■ Document segment
[Start of Attachment]

How To Use The 4 Stages of Memory Building With Patients

How To Use The 4 Stages of Memory Building With Patients

Over the past couple of months, I’ve been wading through some literature about how best my patients can learn. More recently, a patient and I had a robust discussion about the prior experiences he had as a young lad and how that influenced his current ability to learn movement patterns again.

In clinical practice, we see this all the time. The ability to learn something well depends on how well encoded the person’s brain is in interpreting your instructions and applying itself to the task, shaping and modifying it as we go along. If the patient has been poor at sports or is generally not very physical active in the past, the idea of how to step around obstacles or change directions is much harder to learn.

Now learning and memory, while different, are very much linked ideas. You don’t always to have learn something to remember it. For instance, remember ‘keys’. You didn’t learn anything about the word ‘keys’ but you can still remember it. However, you cannot learn something if you have no memory of it.

So our first topic today is to understand memory.

Walker and Stickgold (2006) talk about the 2 main types of memory and learning: declarative and nondeclarative.

[End of Attachment]

■ Requirement 1
In the memory-building article, which two main types of memory and learning do Walker and Stickgold (2006) describe?
■ Requirement 2
Retype the memory-building article from "Now learning and" up to and including "declarative and nondeclarative.".
The data that follows comes from a different source than the memory-building article.

■ Supplied information

[Start of Attachment]

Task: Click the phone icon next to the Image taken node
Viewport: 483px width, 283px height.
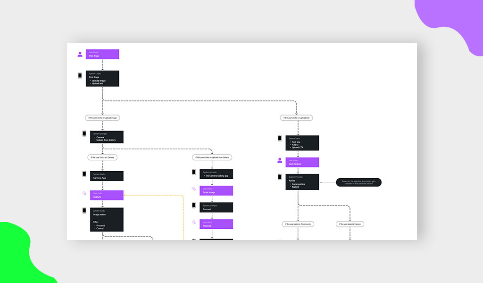Action: (x=83, y=212)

[End of Attachment]

■ Answer space 1
Declarative and nondeclarative.

■ Answer space 2
Now learning and memory, while different, are very much linked ideas. You don’t always to have learn something to remember it. For instance, remember ‘keys’. You didn’t learn anything about the word ‘keys’ but you can still remember it. However, you cannot learn something if you have no memory of it.

So our first topic today is to understand memory.

Walker and Stickgold (2006) talk about the 2 main types of memory and learning: declarative and nondeclarative.